Cette dynamique s’est également traduite par un recul du taux de couverture des importations par les exportations. Celui-ci s’est établi à 57,1 %, en baisse de 3,2 points, confirmant l’écart grandissant entre les achats du Maroc à l’étranger et les recettes générées par ses ventes.
La hausse des importations s’explique principalement par la forte progression des achats de plusieurs catégories de produits. Les produits bruts affichent la plus forte augmentation avec 24,15 milliards de dirhams, en hausse de 42,5 %. Les importations d’énergie et lubrifiants ont également connu une nette progression de 20,7 %, atteignant 55,18 milliards de dirhams, reflet d’une facture énergétique toujours élevée.
Les produits finis d’équipement poursuivent également leur progression avec 89,92 milliards de dirhams, en hausse de 18,7 %, signe d’une demande soutenue en équipements industriels et d’investissement. Les produits finis de consommation progressent de 10,8 % pour atteindre 89,3 milliards de dirhams, tandis que les demi-produits enregistrent une légère hausse de 0,2 %, à 70,76 milliards de dirhams.
À l’inverse, les importations de produits alimentaires reculent de 2,4 %, s’établissant à 40,16 milliards de dirhams, seule catégorie en baisse sur les cinq premiers mois de l’année.
Du côté des exportations, certains secteurs continuent de soutenir la performance du commerce extérieur marocain.
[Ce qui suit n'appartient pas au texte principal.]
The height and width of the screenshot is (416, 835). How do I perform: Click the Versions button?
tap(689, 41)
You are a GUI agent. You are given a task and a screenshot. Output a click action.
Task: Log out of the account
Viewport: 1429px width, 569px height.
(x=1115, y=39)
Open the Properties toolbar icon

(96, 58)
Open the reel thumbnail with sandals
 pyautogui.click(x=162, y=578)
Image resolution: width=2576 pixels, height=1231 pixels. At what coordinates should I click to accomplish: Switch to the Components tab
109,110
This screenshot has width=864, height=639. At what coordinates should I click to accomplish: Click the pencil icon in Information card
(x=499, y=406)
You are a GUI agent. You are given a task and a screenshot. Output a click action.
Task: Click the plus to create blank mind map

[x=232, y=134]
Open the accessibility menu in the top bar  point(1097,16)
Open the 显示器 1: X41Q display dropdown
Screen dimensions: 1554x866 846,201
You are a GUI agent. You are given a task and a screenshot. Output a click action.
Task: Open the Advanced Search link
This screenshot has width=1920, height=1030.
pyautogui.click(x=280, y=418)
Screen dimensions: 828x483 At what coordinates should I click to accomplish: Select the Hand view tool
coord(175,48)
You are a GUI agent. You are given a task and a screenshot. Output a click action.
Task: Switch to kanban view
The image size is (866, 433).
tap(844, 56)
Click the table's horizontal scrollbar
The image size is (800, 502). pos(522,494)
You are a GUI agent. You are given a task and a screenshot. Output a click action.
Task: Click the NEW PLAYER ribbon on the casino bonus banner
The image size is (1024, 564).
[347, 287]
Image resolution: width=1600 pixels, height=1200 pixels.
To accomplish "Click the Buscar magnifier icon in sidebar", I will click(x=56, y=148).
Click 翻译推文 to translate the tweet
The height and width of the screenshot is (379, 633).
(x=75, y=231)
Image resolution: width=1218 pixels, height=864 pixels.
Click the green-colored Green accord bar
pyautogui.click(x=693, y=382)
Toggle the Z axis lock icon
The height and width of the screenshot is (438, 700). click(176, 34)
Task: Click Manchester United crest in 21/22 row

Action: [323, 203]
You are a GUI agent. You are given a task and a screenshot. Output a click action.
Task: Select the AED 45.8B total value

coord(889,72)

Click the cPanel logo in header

L’industrie automobile demeure le premier moteur des ventes à l’international avec 77,05 milliards de dirhams, en progression de 15,9 %. Le secteur aéronautique confirme également sa montée en puissance grâce à une hausse de 14,2 %, portant ses exportations à 13,85 milliards de dirhams.
En revanche, plusieurs filières stratégiques ont enregistré un repli. Les exportations du secteur textile et cuir diminuent de 9,1 %, celles de l’électronique et de l’électricité reculent de 9,8 %, tandis que les ventes de phosphates et dérivés affichent une baisse de 11,2 %, illustrant un ralentissement de ces activités sur les marchés internationaux.
Les échanges de services offrent toutefois un signal plus favorable. L’Office des changes indique que l’excédent de la balance des services s’est renforcé de 11,1 %, atteignant 64,3 milliards de dirhams à fin mai. Cette amélioration résulte d’une progression des exportations de services de 10,6 %, à 130,9 milliards de dirhams, supérieure à celle des importations de services, qui ont augmenté de 10,1 % pour s’établir à 66,6 milliards de dirhams.
Ces résultats mettent en évidence une économie marocaine toujours dynamique sur le plan des échanges, mais confrontée à une hausse soutenue de ses besoins d’importation. Si les secteurs de l’automobile et de l’aéronautique continuent de renforcer les exportations, le creusement du déficit commercial rappelle l’importance de consolider la compétitivité des filières exportatrices et de diversifier davantage les sources de croissance du commerce extérieur.